The Mystery Of Anna Grace – Episode 27


It was a few days before Charlie could get anywhere near Anna’s journals again.

She had spent a busy morning setting up a blog for the website, but this had taken longer than expected, owing to Harriet vetoing every idea, and only relenting when Robin approved them.

Eventually, Charlie had posted a brief entry on how Ghillie the cat had got his name.

He was found as a kitten shivering by the lake. His fascination with the fish in the lake has never diminished, despite this rather traumatic start, and he can often be found at the water’s edge, staring longingly at the darting shapes. As a ghillie is an assistant to an angler, it’s an appropriate name.

She uploaded a picture she had just snapped of a sleeping Ghillie and linked the blog entry to social media sites. It was hardly a comprehensive history, but often it was the little details which piqued people’s interest.

She had copied the link to Robin’s e-mail, as he was seeing his tricky client and was staying overnight in a hotel there.

Charlie was tired and hurried back to her cottage at half past five, before the phone could ring again.

Katarina had given her a big helping of shepherd’s pie, and when she had finished that she made a cup of tea and turned back to Uncle Tom’s manuscript of Anna’s journal.

This section contained all sorts of meticulous details and Charlie was reading it in conjunction with the household ledger from the library, which contained the accounts and details of the servants’ wages.

Anna made economies wherever she could, but was generous to her servants, while still retaining her father’s business brain.

There was a reference to a poor girl from the village – not yet ten years old – who was given good boots and a dress so she could go to school. On Saturdays, the little girl seemed to come up to collect eggs and do a few other little jobs.

Charlie suspected that Anna did this to ensure that the wee girl got a few good meals and perhaps a bath.

Yet the Anna from the journal was sharp as well. A labourer was dismissed for being a “good for nothing” as Anna was wise enough to see that they could not afford to be taken advantage of.

There were also lines of demarcation, and Anna would make reference to wishing to change the tradesman who delivered the fish as Mrs Fanshawe did not trust him.

There were references to the child Anna was expecting, too.

The maid asked if she might let out the waistband on my dove-grey skirt. My, but she is sharp. I simply asked if she would be able to do it next week. I still have two dresses I kept from when I was expecting Eva.

I must confess that part of me was hoping that I would not have to make use of the old dresses again. Eva is now five, after all, Lottie is seven and John is ten. Her remark put me in something of a temper. I was hoping to keep the news to ourselves for a little while longer. No doubt it will be all over the village by teatime.

Here the diary stopped. At least, Uncle Tom’s erratic typing did.

Had the project been abandoned because World War II had intervened, Charlie wondered. She felt a growing sense of frustration.

Just then, she heard Robin come through the back door.

“Robin, do you know what happened to Uncle Tom? Anna’s diaries have stopped rather abruptly and I’m trying to work out if there are more hidden away somewhere.”
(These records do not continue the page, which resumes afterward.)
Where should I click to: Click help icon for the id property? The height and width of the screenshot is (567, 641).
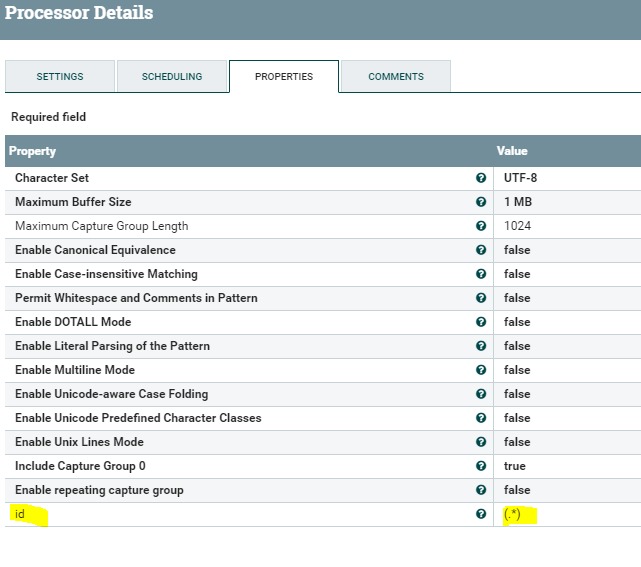(481, 514)
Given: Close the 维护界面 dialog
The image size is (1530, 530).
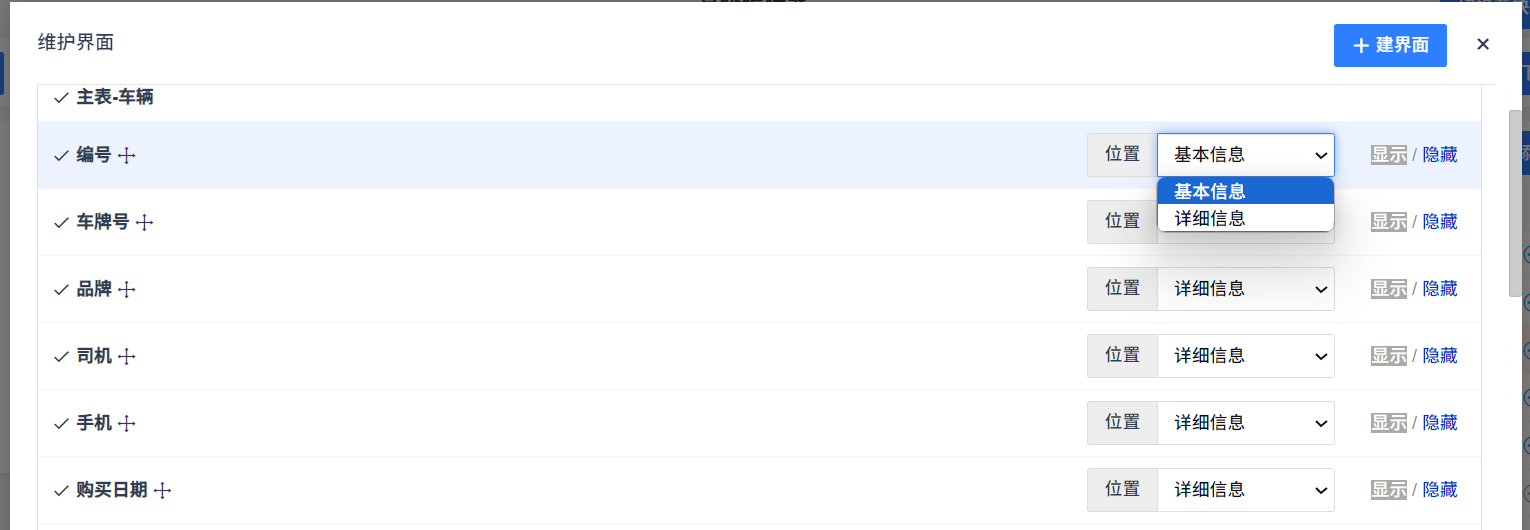Looking at the screenshot, I should tap(1483, 44).
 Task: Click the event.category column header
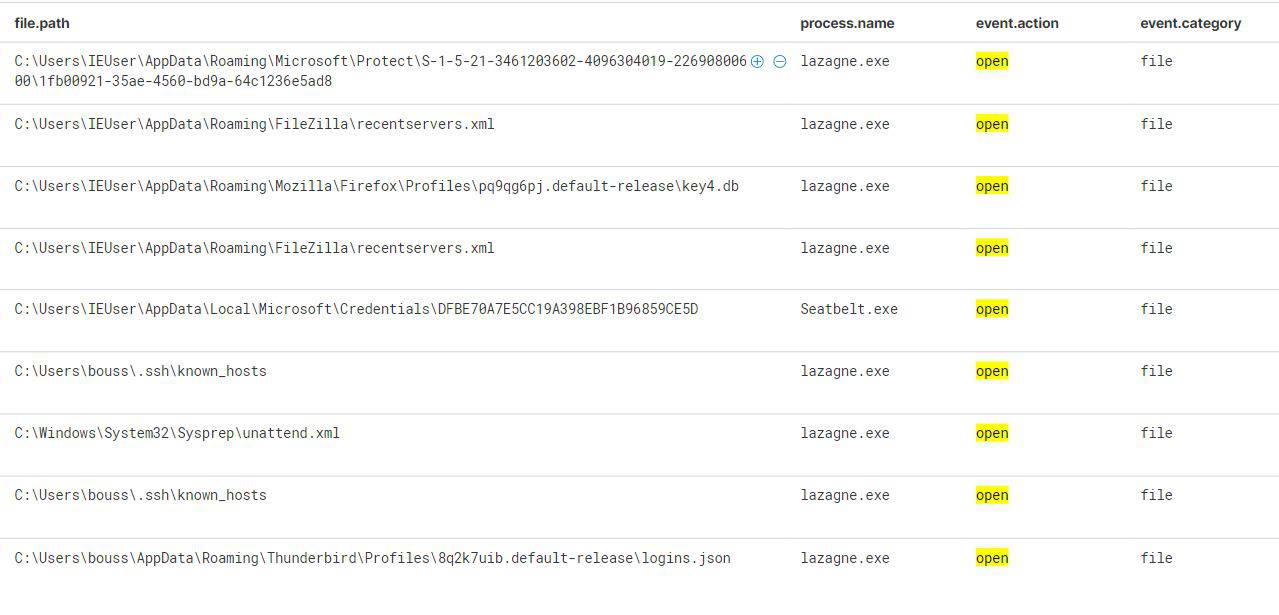click(1190, 23)
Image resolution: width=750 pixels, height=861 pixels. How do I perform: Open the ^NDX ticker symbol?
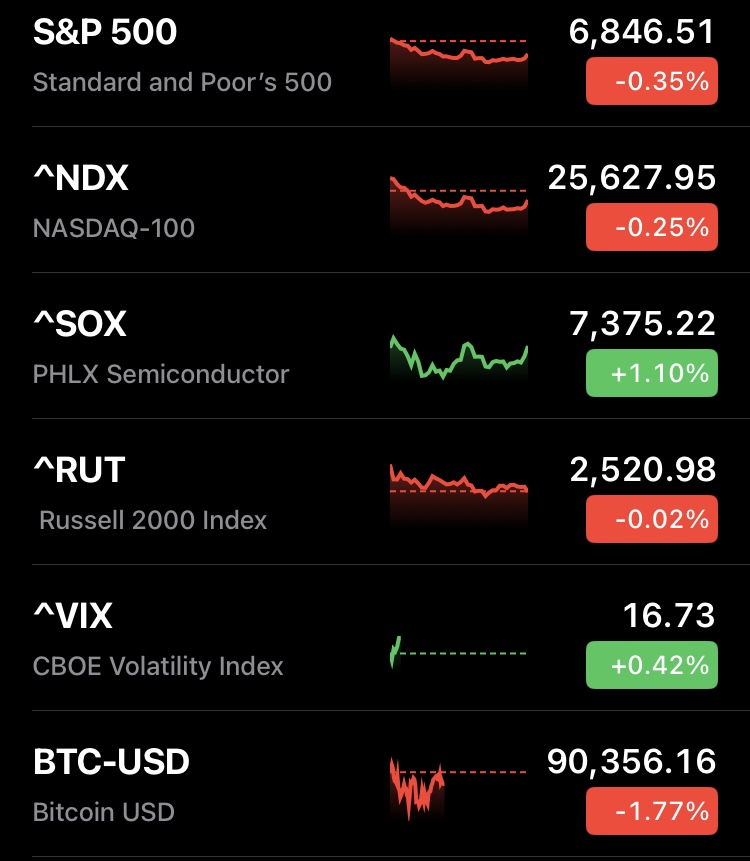pyautogui.click(x=81, y=178)
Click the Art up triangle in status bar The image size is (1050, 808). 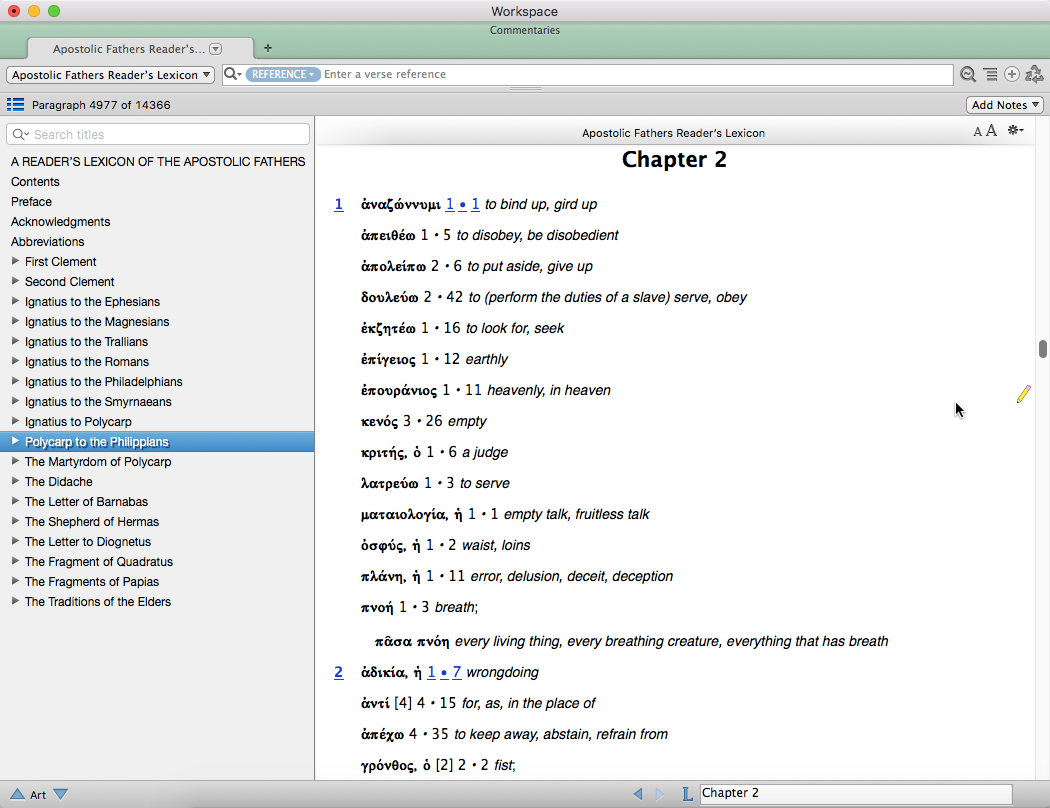(x=16, y=794)
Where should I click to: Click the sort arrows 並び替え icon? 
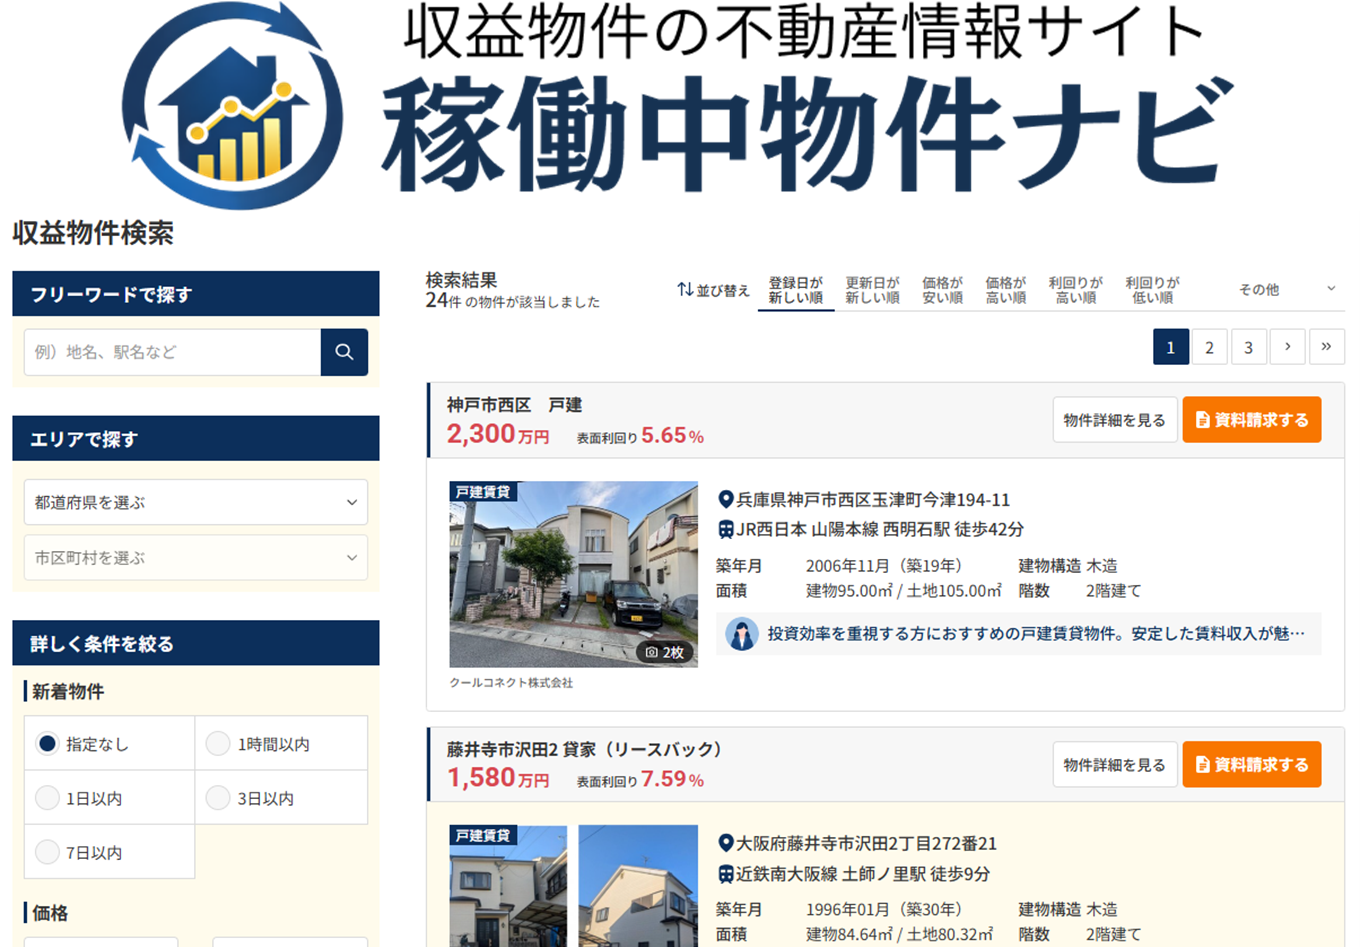point(685,290)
“He grew vegetables during the war,” Robin said, flicking through the typewritten pages.

“Oh, yes, you did tell me,” Charlie replied.

“The area near the summerhouse was a croquet lawn. That was ploughed up and Uncle Tom supervised the growing of vegetables. The croquet lawn was given over to potatoes, then they put cabbages in the meadow, and the entrance to Little Wood was full of beds of onions and carrots.
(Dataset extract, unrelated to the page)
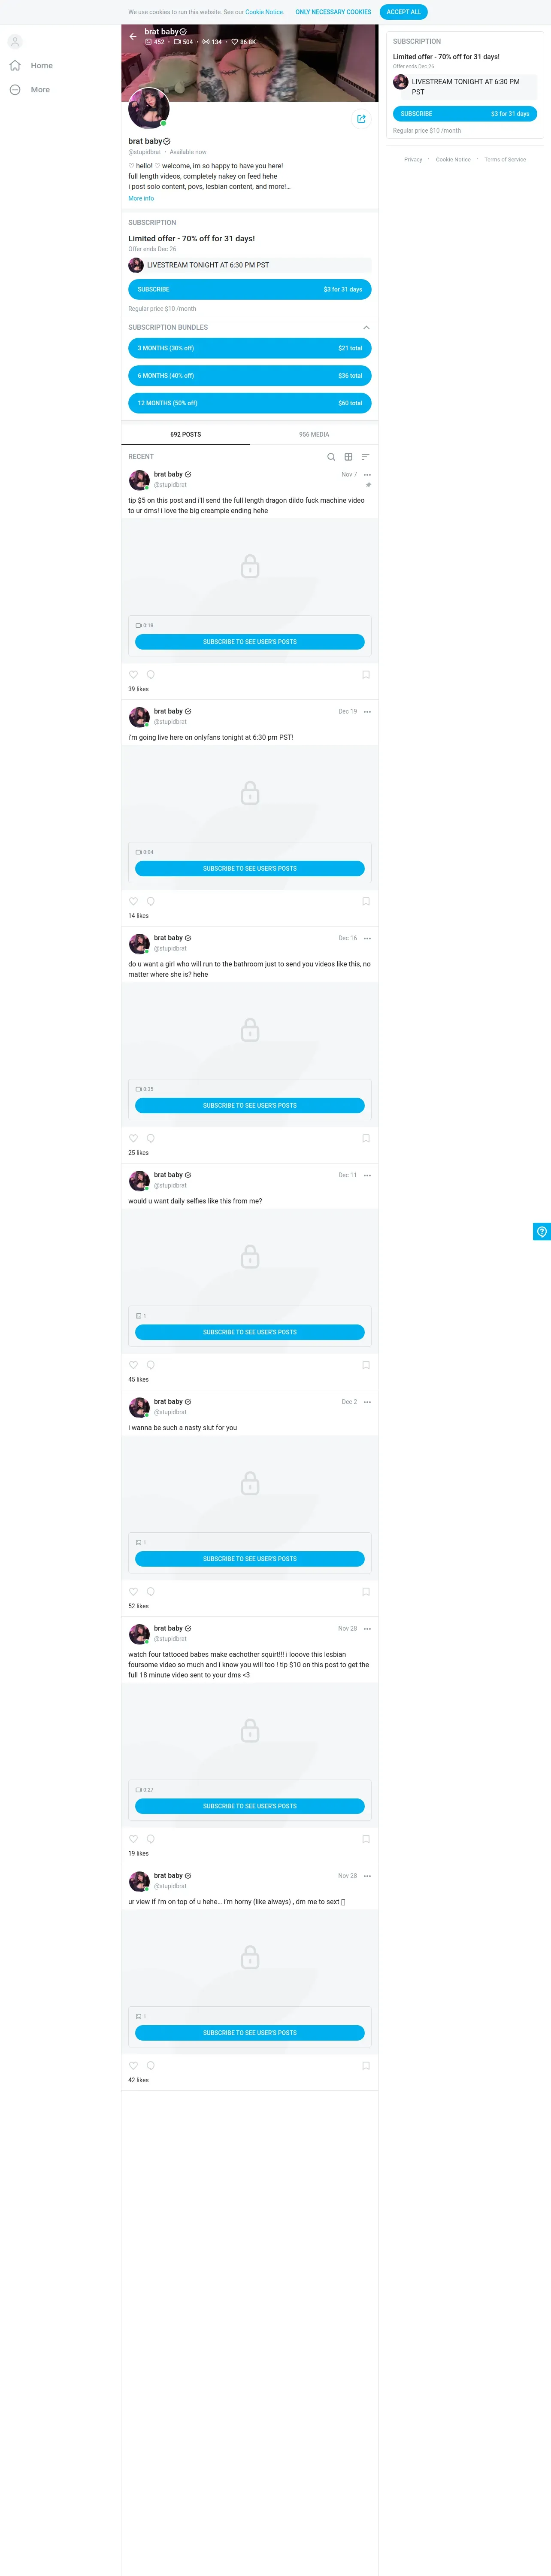
Task: Expand bio with More info
Action: (141, 198)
“There was a bunch of evacuees staying,” he went on. “My grandfather used to receive Christmas cards from them. The old iron gates were taken away and there possibly wouldn’t have been time to research a family history project. After the war, Uncle Tom went to live in France.

“He lived out his days in a flat in Lille and never returned to Anna Grace,” Robin finished.

“So the project was simply unfinished?” Charlie asked, looking through the sloping, looped writing in the original journals.

“Yes. Anna may have written more journals, but they weren’t transcribed by Uncle Tom. And where they are is anyone’s guess. Uncle Tom learned to be a little more organised during the war, but with everything else, haphazard was possibly his middle name.”